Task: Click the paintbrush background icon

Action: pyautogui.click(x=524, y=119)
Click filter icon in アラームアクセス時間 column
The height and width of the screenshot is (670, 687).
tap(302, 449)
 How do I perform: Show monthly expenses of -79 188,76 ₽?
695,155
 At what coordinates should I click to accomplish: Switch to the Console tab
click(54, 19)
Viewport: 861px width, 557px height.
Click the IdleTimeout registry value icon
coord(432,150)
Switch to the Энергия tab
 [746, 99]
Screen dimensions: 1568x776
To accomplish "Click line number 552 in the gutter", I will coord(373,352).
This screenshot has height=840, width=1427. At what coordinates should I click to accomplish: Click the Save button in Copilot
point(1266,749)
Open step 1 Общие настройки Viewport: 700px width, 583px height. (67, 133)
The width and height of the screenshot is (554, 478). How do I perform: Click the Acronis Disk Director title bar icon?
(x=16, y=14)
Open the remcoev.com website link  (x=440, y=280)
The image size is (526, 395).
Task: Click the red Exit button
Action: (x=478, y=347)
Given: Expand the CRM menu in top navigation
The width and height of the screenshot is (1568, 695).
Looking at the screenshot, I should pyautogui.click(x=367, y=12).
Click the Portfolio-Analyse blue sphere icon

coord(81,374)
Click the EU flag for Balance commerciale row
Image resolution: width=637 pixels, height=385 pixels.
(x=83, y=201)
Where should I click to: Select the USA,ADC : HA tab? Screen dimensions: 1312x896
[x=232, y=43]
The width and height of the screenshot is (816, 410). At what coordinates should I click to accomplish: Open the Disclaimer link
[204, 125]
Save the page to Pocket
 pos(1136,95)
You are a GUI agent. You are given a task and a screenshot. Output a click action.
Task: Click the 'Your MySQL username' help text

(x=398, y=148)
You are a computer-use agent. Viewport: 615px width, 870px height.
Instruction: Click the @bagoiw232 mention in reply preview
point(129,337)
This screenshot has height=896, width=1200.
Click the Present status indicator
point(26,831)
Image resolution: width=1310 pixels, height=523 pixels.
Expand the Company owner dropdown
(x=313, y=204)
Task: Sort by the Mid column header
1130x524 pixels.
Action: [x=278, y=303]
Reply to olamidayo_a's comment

════════

▶ **Assigned task**
What is needed here is a word-for-word copy of the whole listing.

▶ **Finished task**
Task: Click the paintbrush background icon

Action: pyautogui.click(x=524, y=119)
Click filter icon in アラームアクセス時間 column
The height and width of the screenshot is (670, 687).
tap(302, 449)
 How do I perform: Show monthly expenses of -79 188,76 ₽?
695,155
 At what coordinates should I click to accomplish: Switch to the Console tab
click(54, 19)
Viewport: 861px width, 557px height.
Click the IdleTimeout registry value icon
coord(432,150)
Switch to the Энергия tab
 [746, 99]
Screen dimensions: 1568x776
To accomplish "Click line number 552 in the gutter", I will coord(373,352).
This screenshot has height=840, width=1427. At what coordinates should I click to accomplish: Click the Save button in Copilot
point(1266,749)
Open step 1 Общие настройки Viewport: 700px width, 583px height. (67, 133)
The width and height of the screenshot is (554, 478). How do I perform: Click the Acronis Disk Director title bar icon?
(x=16, y=14)
Open the remcoev.com website link  (x=440, y=280)
The image size is (526, 395).
Task: Click the red Exit button
Action: (x=478, y=347)
Given: Expand the CRM menu in top navigation
The width and height of the screenshot is (1568, 695).
Looking at the screenshot, I should pyautogui.click(x=367, y=12).
Click the Portfolio-Analyse blue sphere icon

coord(81,374)
Click the EU flag for Balance commerciale row
Image resolution: width=637 pixels, height=385 pixels.
(x=83, y=201)
Where should I click to: Select the USA,ADC : HA tab? Screen dimensions: 1312x896
[x=232, y=43]
The width and height of the screenshot is (816, 410). At what coordinates should I click to accomplish: Open the Disclaimer link
[204, 125]
Save the page to Pocket
 pos(1136,95)
You are a GUI agent. You are given a task and a screenshot. Output a click action.
Task: Click the 'Your MySQL username' help text

(x=398, y=148)
You are a computer-use agent. Viewport: 615px width, 870px height.
Instruction: Click the @bagoiw232 mention in reply preview
point(129,337)
This screenshot has height=896, width=1200.
Click the Present status indicator
point(26,831)
Image resolution: width=1310 pixels, height=523 pixels.
Expand the Company owner dropdown
(x=313, y=204)
Task: Sort by the Mid column header
1130x524 pixels.
Action: [x=278, y=303]
Reply to olamidayo_a's comment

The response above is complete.